La malattia che più spesso la spirometria consente di svelare nei fumatori ed ex fumatori è la BPCO. «Il fumo di sigaretta è sicuramente il fattore principale di rischio per lo sviluppo della BPCO, rendendo conto di circa l’80% del rischio di sviluppo di malattia - conferma lo pneumologo -. Accanto a questo ci sono altri fattori di rischio, fra cui non dobbiamo dimenticare l’inquinamento atmosferico che ha un ruolo interessante per quanto riguarda gli episodi acuti che si verificano nel corso della malattia cronica: le riacutizzazioni della BPCO sono i driver fondamentali per la prognosi e per la qualità di vita del paziente e in particolare sono associati con la perdita di funzione respiratoria e con la mortalità. Comunque, come fattore di rischio di inizio di malattia, cioè come fattore eziologico, certamente l’inquinamento non ha lo stesso peso del fumo di sigaretta».

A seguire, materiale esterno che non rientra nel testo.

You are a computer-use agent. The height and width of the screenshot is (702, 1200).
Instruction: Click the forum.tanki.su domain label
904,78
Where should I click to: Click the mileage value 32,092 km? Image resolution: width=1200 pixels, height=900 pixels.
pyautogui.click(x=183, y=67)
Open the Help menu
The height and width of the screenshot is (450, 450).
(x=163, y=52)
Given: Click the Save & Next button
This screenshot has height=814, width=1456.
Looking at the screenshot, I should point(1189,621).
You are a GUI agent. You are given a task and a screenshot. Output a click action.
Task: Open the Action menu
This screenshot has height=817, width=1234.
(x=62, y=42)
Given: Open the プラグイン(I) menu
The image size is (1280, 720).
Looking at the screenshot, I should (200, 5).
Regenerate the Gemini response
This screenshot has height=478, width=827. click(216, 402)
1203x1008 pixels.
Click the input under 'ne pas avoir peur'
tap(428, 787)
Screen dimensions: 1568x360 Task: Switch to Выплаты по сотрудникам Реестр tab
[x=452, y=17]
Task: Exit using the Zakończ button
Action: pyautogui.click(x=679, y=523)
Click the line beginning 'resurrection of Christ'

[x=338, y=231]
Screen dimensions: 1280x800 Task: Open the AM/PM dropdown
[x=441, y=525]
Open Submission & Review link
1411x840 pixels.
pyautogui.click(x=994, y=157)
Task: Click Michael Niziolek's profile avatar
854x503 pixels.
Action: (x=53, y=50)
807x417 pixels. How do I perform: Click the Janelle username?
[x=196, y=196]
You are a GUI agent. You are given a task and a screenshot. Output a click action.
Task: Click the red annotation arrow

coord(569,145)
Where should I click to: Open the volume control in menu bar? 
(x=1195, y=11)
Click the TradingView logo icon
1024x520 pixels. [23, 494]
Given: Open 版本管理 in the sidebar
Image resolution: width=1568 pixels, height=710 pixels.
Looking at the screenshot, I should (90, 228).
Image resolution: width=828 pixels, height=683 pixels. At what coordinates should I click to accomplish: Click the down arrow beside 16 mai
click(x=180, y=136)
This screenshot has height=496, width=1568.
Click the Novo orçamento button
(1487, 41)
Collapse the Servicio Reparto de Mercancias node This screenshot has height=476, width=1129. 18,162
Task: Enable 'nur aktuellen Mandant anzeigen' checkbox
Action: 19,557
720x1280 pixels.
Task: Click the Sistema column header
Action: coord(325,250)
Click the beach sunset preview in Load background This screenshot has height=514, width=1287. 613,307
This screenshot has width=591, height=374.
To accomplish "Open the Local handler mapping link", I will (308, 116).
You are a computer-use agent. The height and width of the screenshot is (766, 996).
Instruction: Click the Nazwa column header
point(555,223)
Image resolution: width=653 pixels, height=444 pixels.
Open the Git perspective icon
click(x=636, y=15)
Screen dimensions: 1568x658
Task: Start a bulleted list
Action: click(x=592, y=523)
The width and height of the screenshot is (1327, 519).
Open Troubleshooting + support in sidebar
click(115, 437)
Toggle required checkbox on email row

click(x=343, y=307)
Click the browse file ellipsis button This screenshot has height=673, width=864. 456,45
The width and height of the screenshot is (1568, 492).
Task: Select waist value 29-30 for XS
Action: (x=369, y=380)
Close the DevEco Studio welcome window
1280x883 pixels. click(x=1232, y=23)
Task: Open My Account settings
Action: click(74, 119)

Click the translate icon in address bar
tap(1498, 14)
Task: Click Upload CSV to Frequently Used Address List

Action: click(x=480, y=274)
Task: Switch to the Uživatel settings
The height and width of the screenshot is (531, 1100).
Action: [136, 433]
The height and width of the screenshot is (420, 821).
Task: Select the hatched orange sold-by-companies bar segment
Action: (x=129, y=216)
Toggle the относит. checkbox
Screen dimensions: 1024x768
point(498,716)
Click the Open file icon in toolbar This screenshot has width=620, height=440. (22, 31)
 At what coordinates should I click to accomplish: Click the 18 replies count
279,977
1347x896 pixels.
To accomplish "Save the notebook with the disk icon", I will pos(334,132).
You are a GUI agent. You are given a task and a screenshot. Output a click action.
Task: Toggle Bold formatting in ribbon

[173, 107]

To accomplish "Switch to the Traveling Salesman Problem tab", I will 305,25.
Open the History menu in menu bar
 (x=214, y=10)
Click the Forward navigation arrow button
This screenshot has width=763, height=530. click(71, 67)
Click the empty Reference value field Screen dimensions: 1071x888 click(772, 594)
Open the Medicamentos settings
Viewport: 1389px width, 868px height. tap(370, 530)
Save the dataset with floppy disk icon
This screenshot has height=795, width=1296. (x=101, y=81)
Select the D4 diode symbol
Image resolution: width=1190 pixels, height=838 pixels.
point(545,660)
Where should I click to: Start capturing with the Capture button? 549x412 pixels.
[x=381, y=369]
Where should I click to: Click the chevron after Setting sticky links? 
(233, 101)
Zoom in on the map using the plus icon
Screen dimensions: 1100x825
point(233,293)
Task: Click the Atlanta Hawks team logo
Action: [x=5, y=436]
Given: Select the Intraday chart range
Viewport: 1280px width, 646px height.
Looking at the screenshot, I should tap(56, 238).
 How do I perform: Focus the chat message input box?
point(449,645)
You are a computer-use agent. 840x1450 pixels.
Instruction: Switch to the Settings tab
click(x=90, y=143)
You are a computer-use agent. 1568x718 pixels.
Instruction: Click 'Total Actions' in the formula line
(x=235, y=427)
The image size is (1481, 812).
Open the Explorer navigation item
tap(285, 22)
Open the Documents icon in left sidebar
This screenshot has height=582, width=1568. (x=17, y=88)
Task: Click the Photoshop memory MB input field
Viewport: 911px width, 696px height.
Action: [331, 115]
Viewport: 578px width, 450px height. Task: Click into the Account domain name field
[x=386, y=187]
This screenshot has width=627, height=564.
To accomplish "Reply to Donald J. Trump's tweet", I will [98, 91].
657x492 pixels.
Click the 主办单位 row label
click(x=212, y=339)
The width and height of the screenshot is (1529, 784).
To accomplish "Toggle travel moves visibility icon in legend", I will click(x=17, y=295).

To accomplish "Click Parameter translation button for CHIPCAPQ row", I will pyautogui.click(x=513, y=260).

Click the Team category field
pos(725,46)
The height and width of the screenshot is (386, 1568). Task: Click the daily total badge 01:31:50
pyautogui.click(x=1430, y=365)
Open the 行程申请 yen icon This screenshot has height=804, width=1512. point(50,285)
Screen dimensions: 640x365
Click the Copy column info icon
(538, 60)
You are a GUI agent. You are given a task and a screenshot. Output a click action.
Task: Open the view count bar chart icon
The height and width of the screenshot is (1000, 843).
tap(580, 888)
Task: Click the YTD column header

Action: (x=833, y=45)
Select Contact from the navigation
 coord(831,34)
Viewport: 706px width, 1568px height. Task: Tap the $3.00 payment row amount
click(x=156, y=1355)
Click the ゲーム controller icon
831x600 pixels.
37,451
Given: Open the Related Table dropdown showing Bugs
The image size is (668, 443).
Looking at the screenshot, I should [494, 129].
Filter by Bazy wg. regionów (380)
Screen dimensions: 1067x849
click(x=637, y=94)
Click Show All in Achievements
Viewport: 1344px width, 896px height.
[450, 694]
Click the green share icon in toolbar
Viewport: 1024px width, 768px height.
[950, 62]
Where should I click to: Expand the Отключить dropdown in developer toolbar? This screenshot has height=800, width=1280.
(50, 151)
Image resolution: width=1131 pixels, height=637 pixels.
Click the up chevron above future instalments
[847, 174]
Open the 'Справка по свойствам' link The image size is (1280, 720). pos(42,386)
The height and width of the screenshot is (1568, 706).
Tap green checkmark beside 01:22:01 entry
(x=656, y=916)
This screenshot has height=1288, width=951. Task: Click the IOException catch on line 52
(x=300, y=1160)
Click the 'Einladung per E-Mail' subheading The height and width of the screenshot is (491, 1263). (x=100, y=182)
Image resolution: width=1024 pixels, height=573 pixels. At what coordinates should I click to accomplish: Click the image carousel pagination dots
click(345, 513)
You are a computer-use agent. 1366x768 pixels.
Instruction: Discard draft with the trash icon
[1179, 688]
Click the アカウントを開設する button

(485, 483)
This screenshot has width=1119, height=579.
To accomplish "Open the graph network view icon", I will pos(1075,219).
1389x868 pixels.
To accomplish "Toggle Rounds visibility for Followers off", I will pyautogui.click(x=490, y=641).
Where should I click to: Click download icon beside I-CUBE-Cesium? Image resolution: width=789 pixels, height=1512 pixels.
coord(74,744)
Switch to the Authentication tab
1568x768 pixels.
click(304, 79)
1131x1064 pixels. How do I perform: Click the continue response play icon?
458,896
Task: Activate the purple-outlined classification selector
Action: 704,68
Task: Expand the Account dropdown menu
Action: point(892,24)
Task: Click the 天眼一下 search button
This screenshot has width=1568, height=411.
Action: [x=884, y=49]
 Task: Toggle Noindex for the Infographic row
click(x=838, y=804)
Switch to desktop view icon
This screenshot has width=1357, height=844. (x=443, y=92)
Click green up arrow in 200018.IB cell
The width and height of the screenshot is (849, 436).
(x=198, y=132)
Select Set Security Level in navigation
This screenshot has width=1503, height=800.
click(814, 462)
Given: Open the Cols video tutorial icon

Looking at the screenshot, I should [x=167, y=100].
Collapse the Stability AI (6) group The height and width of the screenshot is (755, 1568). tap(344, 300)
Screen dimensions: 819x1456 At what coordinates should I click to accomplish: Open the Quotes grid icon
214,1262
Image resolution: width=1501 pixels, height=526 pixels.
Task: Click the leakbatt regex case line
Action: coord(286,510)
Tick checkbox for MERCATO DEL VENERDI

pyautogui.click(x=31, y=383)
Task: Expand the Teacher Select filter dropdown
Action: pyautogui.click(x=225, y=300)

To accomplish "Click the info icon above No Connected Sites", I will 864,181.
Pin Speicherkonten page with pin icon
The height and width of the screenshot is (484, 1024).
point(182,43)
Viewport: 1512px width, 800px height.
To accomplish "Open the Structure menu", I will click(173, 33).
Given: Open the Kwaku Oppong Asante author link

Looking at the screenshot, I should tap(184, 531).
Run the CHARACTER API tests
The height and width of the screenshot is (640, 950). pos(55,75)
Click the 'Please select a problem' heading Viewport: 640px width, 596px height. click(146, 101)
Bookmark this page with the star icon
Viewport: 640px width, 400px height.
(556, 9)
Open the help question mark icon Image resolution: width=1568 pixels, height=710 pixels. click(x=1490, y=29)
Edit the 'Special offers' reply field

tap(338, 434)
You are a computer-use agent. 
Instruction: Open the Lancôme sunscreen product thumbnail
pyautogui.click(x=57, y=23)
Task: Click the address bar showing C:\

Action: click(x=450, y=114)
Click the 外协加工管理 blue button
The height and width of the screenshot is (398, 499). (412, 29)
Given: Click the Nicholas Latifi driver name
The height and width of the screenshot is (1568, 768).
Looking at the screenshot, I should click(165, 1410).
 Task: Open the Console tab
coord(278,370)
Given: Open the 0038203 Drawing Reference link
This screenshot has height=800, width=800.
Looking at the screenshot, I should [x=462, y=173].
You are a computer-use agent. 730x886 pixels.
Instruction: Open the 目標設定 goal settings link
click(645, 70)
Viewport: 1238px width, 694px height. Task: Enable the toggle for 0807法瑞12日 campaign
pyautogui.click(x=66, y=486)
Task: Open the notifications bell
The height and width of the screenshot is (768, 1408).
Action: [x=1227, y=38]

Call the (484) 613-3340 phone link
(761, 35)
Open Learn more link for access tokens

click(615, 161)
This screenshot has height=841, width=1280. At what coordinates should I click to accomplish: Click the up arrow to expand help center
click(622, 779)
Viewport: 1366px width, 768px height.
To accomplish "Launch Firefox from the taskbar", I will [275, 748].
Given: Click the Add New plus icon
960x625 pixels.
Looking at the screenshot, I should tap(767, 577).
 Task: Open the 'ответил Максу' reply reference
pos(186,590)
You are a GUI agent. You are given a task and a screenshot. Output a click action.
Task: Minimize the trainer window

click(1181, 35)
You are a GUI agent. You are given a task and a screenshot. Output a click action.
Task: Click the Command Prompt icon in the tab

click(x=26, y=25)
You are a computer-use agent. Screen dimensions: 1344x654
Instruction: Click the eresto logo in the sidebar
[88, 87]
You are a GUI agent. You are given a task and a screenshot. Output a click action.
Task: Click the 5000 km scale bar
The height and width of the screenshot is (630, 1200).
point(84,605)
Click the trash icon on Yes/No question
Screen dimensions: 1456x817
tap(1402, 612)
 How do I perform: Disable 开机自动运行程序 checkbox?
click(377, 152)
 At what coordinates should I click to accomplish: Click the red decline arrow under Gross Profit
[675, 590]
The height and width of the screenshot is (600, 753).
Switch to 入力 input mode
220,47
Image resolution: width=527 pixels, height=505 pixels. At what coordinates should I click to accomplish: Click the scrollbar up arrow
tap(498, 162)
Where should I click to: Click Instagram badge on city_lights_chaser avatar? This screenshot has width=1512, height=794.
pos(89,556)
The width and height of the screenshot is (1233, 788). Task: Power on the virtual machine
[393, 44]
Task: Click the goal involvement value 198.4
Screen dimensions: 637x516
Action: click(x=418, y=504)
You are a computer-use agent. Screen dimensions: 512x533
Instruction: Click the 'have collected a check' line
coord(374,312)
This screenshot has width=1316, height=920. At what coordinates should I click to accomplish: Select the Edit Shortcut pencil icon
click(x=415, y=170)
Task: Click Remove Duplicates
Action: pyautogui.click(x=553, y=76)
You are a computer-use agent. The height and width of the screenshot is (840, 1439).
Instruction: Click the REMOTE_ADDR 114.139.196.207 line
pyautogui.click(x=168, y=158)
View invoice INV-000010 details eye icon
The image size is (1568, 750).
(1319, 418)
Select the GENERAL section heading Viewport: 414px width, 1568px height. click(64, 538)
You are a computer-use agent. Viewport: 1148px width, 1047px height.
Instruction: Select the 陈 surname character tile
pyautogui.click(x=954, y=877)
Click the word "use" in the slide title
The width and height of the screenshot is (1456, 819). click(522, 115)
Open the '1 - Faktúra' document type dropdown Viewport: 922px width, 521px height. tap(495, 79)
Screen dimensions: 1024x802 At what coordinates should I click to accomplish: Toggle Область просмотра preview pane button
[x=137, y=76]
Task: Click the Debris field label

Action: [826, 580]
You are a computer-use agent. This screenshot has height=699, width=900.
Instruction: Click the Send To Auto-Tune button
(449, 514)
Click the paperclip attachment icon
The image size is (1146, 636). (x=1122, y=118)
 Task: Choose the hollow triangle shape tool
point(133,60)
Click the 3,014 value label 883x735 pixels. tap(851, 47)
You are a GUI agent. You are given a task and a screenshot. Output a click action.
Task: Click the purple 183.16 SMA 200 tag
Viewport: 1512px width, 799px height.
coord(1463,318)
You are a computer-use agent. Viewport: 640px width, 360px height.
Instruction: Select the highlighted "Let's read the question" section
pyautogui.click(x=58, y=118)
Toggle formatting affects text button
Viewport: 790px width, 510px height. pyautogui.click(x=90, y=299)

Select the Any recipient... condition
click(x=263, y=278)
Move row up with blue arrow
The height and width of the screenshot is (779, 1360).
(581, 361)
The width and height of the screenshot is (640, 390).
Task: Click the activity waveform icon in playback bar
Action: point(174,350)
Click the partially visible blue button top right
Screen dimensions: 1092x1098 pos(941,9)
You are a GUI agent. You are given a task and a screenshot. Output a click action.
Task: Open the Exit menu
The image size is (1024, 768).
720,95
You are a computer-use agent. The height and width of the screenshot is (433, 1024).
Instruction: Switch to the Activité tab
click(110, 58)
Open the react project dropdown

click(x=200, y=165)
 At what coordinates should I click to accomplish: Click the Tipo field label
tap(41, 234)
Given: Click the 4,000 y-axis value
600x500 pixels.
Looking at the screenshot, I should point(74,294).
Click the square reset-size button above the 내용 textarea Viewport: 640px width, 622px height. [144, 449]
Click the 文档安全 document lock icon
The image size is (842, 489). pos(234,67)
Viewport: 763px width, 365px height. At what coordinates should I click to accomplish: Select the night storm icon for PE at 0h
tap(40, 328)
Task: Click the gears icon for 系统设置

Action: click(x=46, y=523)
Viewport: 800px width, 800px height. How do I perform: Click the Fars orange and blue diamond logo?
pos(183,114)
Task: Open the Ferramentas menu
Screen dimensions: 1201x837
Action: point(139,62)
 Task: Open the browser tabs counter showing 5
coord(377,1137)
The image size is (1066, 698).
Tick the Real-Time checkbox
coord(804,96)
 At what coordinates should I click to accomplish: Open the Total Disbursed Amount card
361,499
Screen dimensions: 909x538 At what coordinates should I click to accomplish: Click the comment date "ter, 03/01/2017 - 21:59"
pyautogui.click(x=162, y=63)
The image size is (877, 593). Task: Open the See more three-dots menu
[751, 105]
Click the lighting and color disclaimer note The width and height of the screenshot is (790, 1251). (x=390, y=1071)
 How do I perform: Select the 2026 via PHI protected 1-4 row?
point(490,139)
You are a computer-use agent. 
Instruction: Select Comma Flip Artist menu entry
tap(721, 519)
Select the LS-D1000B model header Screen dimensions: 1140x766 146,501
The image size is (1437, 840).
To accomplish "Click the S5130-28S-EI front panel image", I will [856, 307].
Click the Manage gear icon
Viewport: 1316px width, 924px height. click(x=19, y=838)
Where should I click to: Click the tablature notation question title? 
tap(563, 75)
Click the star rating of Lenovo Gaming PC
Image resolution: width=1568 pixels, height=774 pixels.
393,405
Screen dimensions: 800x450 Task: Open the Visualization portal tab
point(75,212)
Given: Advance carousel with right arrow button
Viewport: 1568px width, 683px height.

L’idea è quella di rendere edotta la popolazione di quanto sia importante tenere sotto controllo la propria funzione respiratoria con un esame molto semplice quale la spirometria. In un minuto la spirometria ci consente di valutare la funzione respiratoria nei suoi parametri di base e ci serve come supporto per la diagnosi di malattie come la broncopneumopatia cronica ostruttiva (BPCO), l’asma, la fibrosi polmonare. L’invito? Smettere.